Anastasia Tsirtsakis


8/12/2021 4:45:37 PM

Australia’s medicine and therapeutic regulator has given the green light for a second vaccine to be used as a booster in adults.

A box of Moderna COVID-19 vaccine vials.
Pending approval from the ATAGI, Australians will be eligible to receive Moderna as a booster six months after receiving their second dose.

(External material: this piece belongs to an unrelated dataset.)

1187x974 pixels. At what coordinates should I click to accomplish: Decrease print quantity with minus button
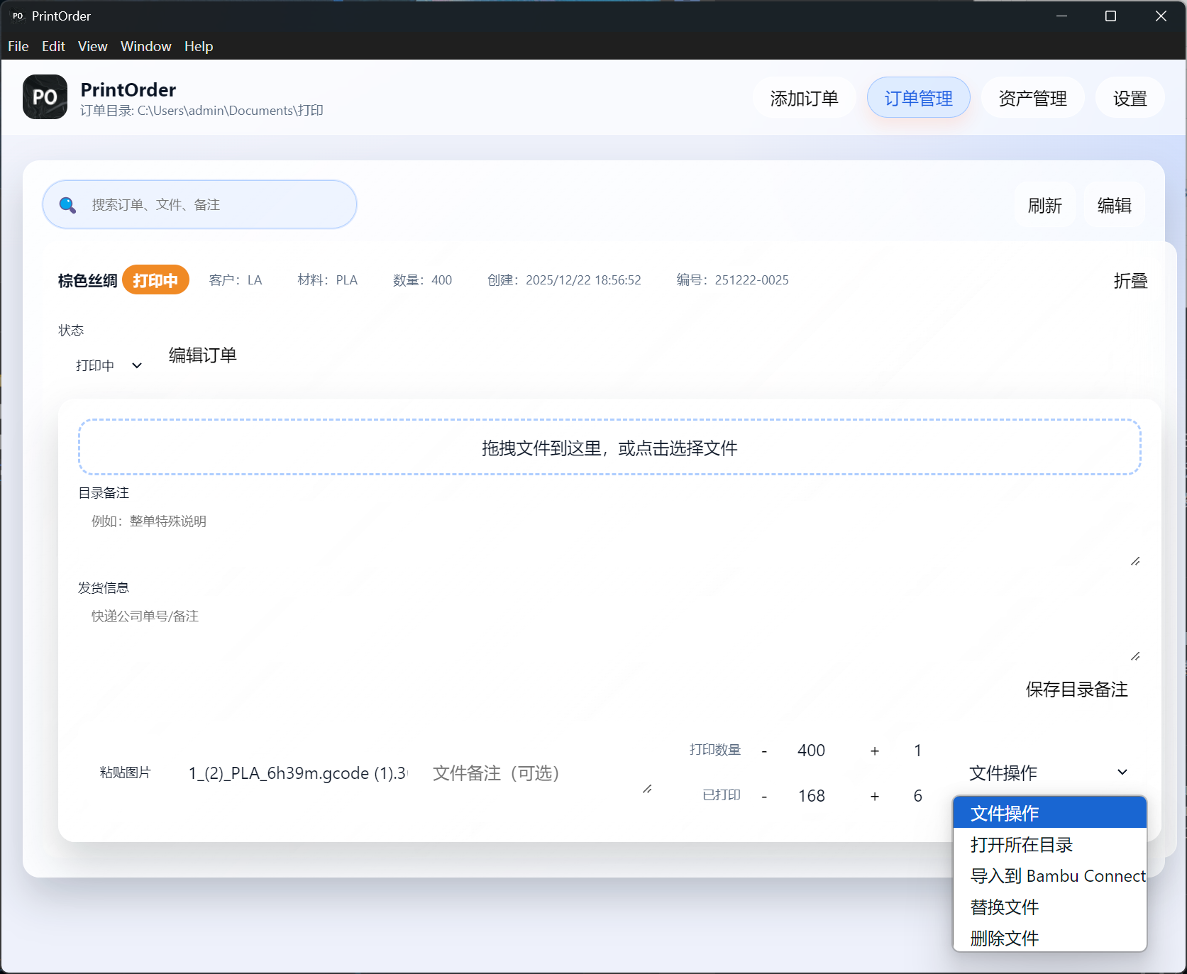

Moderna’s COVID-19 vaccine has received provisional approval from the Therapeutic Goods Administration (TGA) for use as a booster for Australians aged 18 and over.
 
Confirming the move on Wednesday, the regulator said that as with Pfizer, adults will become eligible to receive their third dose six months after receiving their second dose of a primary vaccination course.
 
The TGA said its decision followed ‘careful evaluation of the available data supporting safety and efficacy’.
 
‘The TGA’s decision was also informed by expert advice from the Advisory Committee on Vaccines, an independent committee with scientific, clinical and consumer representation,’ the regulator said.
 
Federal Health Minister Greg Hunt said the Australian Technical Advisory Group on Immunisation (ATAGI) is now considering whether to follow the TGA’s lead and approve Moderna’s use as a booster.
 
‘So in addition to the Pfizer booster, subject to final approval [by ATAGI] … Australians will have two options for boosters very, very shortly,’ he said.
 
Pending approval from ATAGI, the TGA advised that people could receive Moderna as a booster regardless of the COVID-19 vaccine received as part of their primary dosing schedule, provided it is a vaccine registered for use in Australia.
 
Part of Australia’s 25 million-dose agreement with the company includes access to 15 million doses of ‘variant-specific versions’ to address longer-term immunity and viral variants, which should be available in the first half of 2022.
 
The emergence of the Omicron variant has led to requests for ATAGI to consider reducing the booster timeframe, but the expert group has so far resisted these calls, other than announcing that a reduction from six months to five months is possible in certain circumstances.
 
Moderna has also said it plans to ‘rapidly advance’ an Omicron-specific booster candidate (mRNA-1273.529), that could be available for clinical testing in the next 60–90 days.
 
In the meantime, Minister Hunt said that ATAGI is also considering the approval of Pfizer for children aged 5–11, after the TGA gave its provisional approval on Sunday.
 
He said he expects a ‘positive announcement’ in the coming week.
 
Further information on the rollout of Moderna as a booster dose is expected to be published on the Department of Health’s website soon.
 
More than 500,000 Australians have now received a third shot of a COVID-19 vaccine, although official figures do not distinguish between vaccines given to the immunocompromised and those given as a booster.